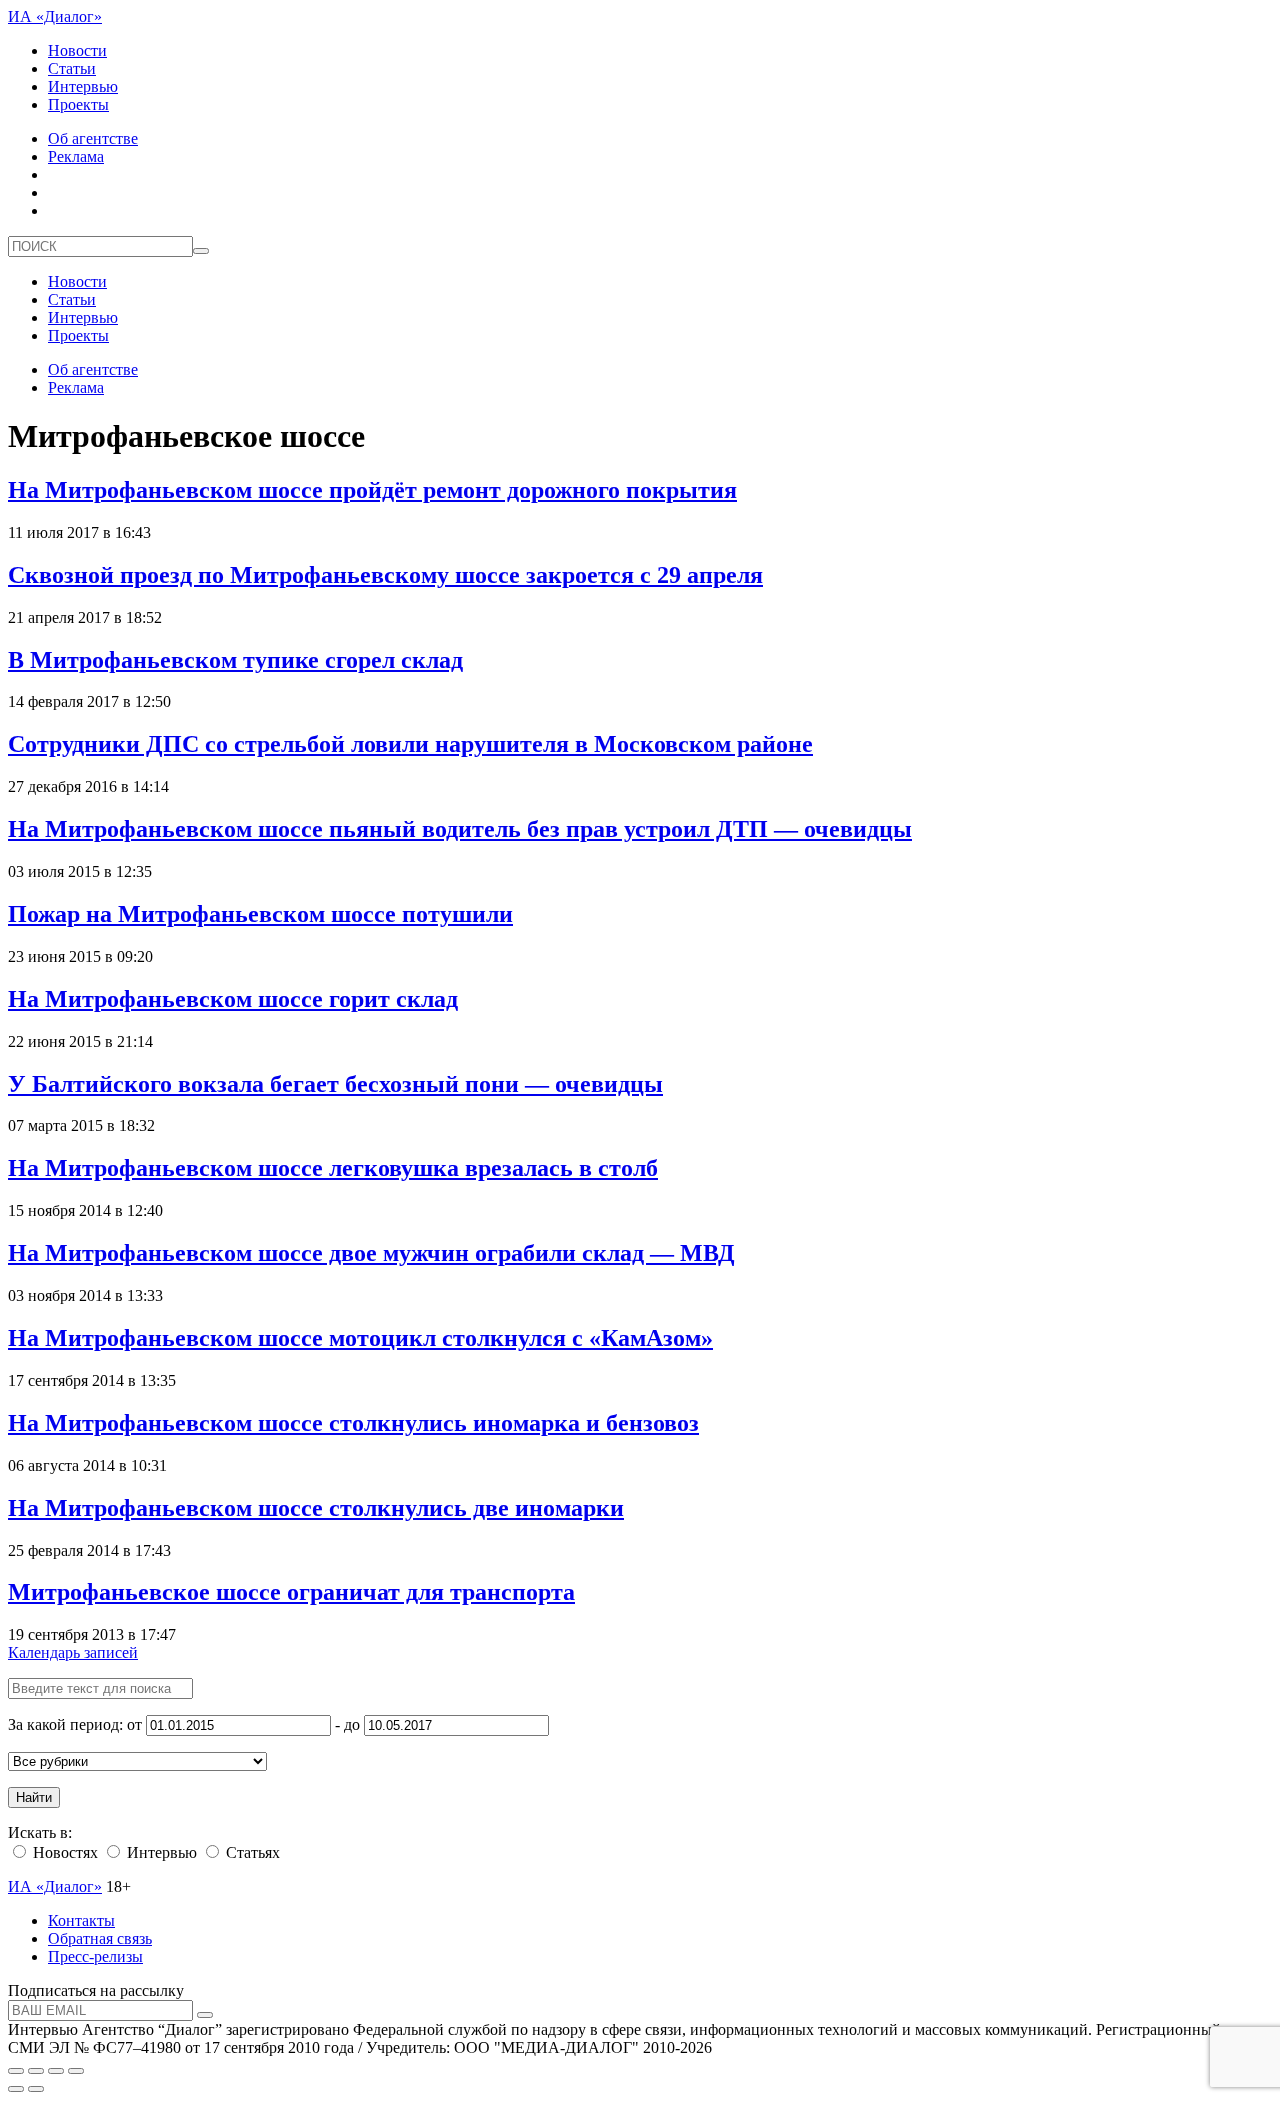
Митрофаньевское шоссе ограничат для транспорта (291, 1592)
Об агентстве (93, 138)
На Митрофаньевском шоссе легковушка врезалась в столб (333, 1168)
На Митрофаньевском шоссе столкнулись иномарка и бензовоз (353, 1423)
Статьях (251, 1852)
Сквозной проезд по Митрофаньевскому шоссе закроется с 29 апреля (385, 575)
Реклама (76, 156)
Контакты (81, 1920)
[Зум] (76, 2071)
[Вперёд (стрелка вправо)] (36, 2089)
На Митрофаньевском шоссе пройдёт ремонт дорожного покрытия (372, 490)
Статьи (72, 68)
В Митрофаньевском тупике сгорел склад (235, 660)
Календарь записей (73, 1652)
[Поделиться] (36, 2071)
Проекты (78, 104)
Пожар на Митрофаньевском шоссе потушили (260, 914)
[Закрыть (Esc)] (16, 2071)
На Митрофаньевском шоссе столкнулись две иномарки (316, 1508)
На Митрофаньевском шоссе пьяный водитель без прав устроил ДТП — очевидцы (460, 829)
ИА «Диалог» (55, 16)
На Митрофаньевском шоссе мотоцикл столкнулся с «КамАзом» (360, 1338)
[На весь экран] (56, 2071)
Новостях (63, 1852)
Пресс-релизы (95, 1956)
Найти (34, 1797)
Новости (77, 50)
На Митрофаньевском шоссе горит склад (233, 999)
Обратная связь (100, 1938)
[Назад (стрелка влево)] (16, 2089)
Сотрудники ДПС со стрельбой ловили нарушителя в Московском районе (410, 744)
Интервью (83, 86)
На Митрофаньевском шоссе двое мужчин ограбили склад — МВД (371, 1253)
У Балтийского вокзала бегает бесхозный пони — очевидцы (335, 1084)
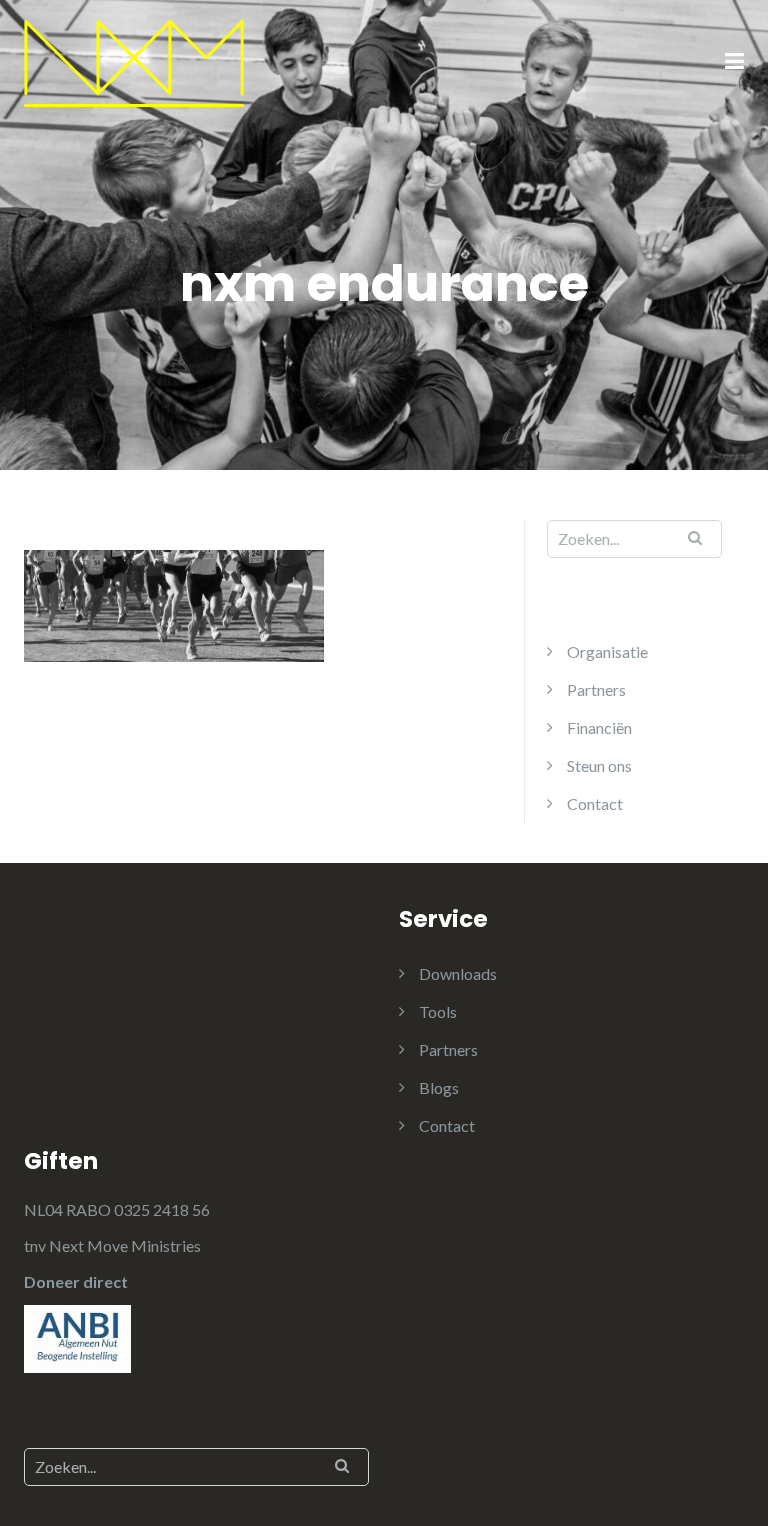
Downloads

────────

**Exercise requirements:** An exact restatement is expected of the lines from the line containing "У Балтийского вокзала" to the end of the data above, pictures excluded.

**Written answer:**
У Балтийского вокзала бегает бесхозный пони — очевидцы (335, 1084)
Downloads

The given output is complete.